На Штемпеле я соревновался в пятиборье, а на Тевтоне ехал на первенство молодой лошади. Лошади отлично работали в условиях манежа, но на поле мне удалось их очень мало потренировать, это меня несколько беспокоило. Тевтон и Штемпель неплохо прыгали, я и лозу на них рубил. И все же…

Моими соперниками были Николай Сова, Второв и много других отличных армейских спортсменов.

Василий Алексеевич несколько раз подходил ко мне перед стартом:

- Как самочувствие? - спрашивал он, поглаживая Штемпеля.

- Прекрасно! - отвечал я. Меня трогало такое отношение Лобачева.

И вот дан старт по пятиборью… Штемпель меня не подвел. Он прошел превосходно, и мы с ним заняли первое место.

- Экзамен сдан на "отлично"! - поздравляя, меня, сказал Лобачев.- Начало твоего пути удачное!

На Тевтоне-на первенство молодой лошади - я занял второе место.

В рубке лозы я занял на Тевтоне первое место.

В 1952 году было проведено первенство Советского Союза в Москве. Я не мог принять участия: хромал Штемпель, а Тевтон был очень молод. На этих соревнованиях Николай Сова стал победителем - получил золотую медаль чемпиона СССР и звание мастера спорта.

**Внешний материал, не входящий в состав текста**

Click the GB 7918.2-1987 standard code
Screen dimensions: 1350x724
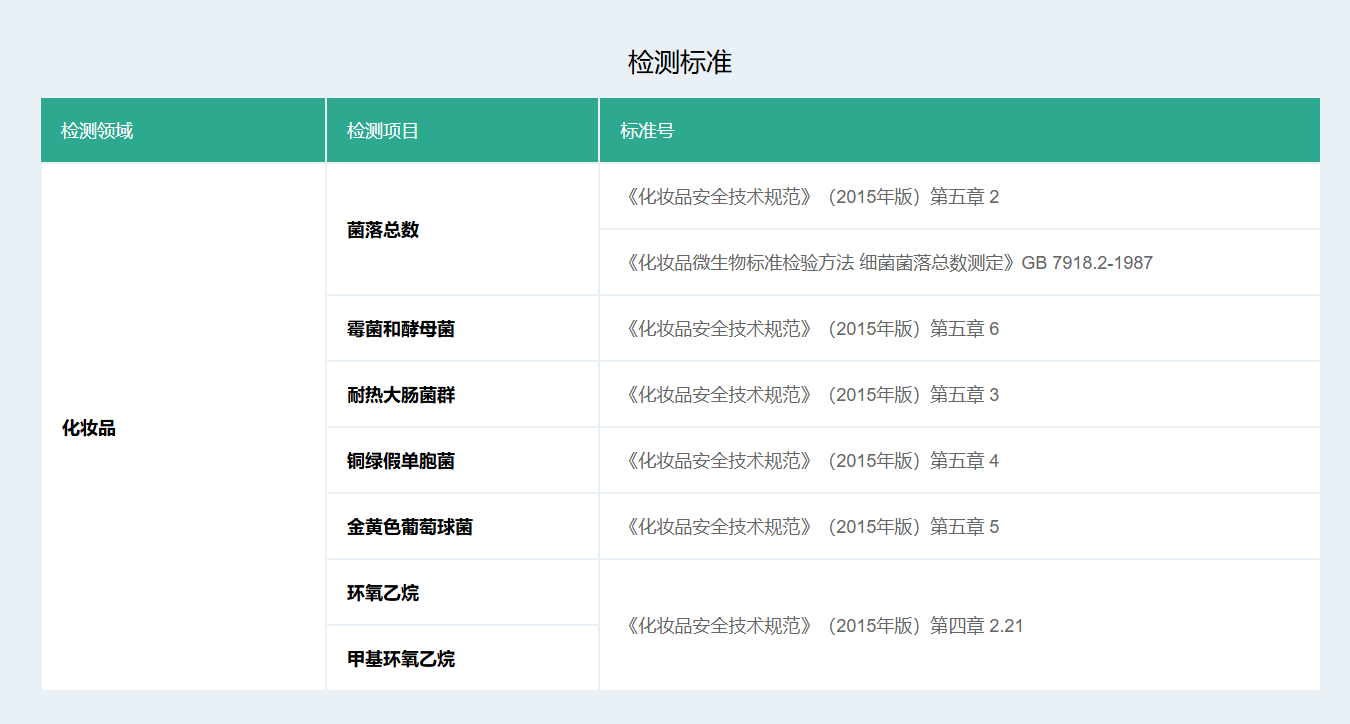tap(1087, 263)
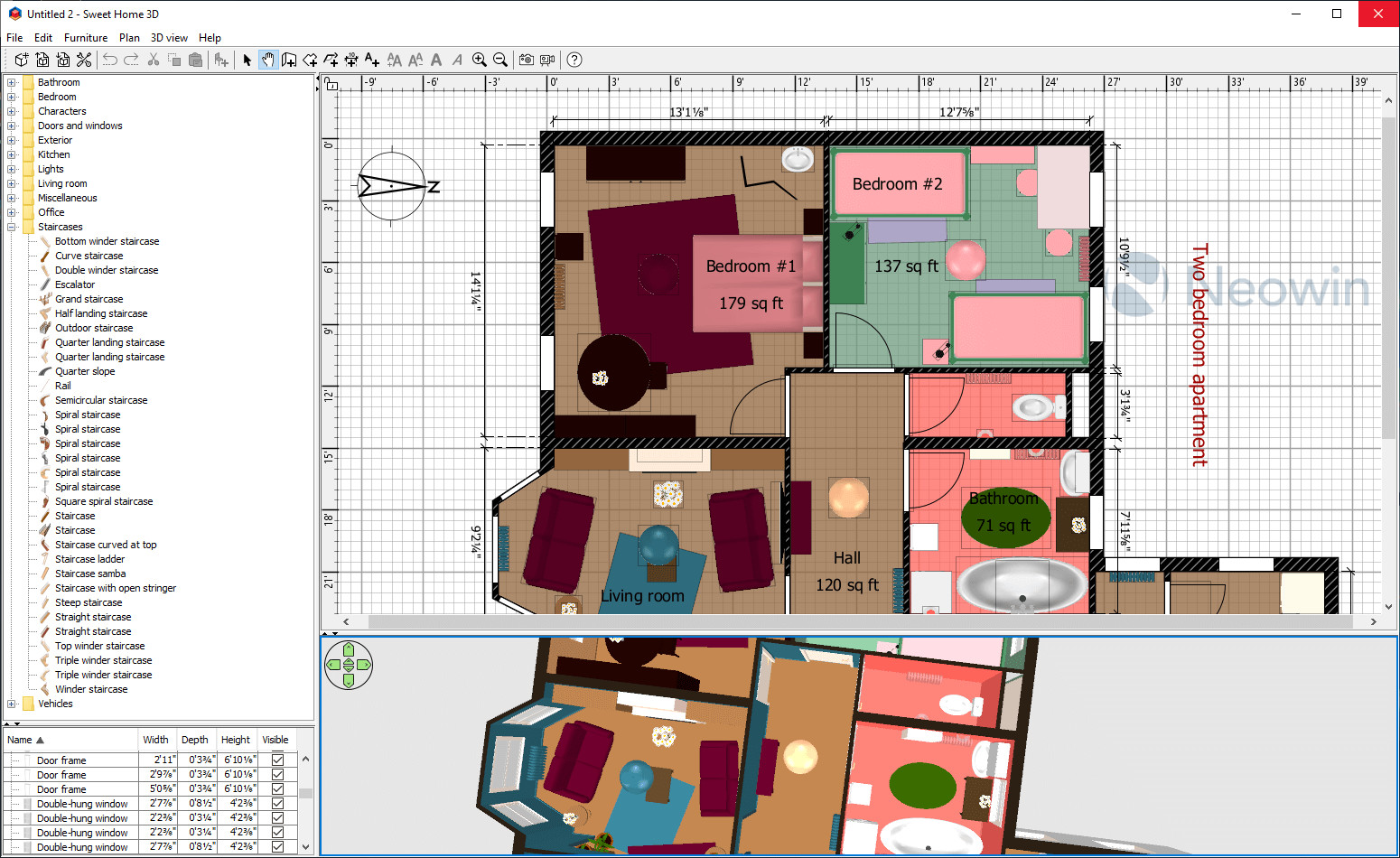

В этом же 1952 году наше училище приняло участие в седьмых всеармейских конноспортивных соревнованиях в Москве. Мы победили всех остальных участников и заняли первое место, выиграв переходящий кубок.

Когда мы вернулись после соревнований в училище, там в нашу честь был устроен настоящий праздник. Торжественно, под звуки оркестра, мы передали начальнику училища наш выигрыш-кубок. Он очень тепло поздравил нас, поблагодарил за то, что поддержали честь своего училища.

- Выражаю глубокую уверенность, что, пока в училище есть такие конники-спортсмены, этот кубок не покинет своего почетного места…

А я по-прежнему продолжал тренировать своих лошадей, очень много работал над собой, занимался на спортивных снарядах, плавал и бегал.

…Шел 1953 год. Однажды меня вызвал к себе начальник училища и приказал собираться в путь.

- Вас, - сказал он, - как лучшего армейского всадника, направляем в конноспортивную команду Центрального клуба Армии. Он только что организован. Желаю большой удачи…

Я повернулся и вышел. Мне было немного грустно расставаться с лошадьми. Я уже познал горечь разлуки с Пилотом, а теперь Тевтон и Штемпель…

Николай успокаивал как мог:

- Перед тобой открывается дорога в большой спорт, - говорил он. - Какие еще лошади у тебя будут! У тебя есть опыт, неплохие навыки. Встретишься с лучшими спортсменами, еще кое-чему научишься. Достигнутое - далеко не предел… Наше дело такое: все время учиться, совершенствоваться. И всегда сначала изучи характер лошади, а уж потом приступай к работе с ней. Шаблонов в этом деле быть не может, твори!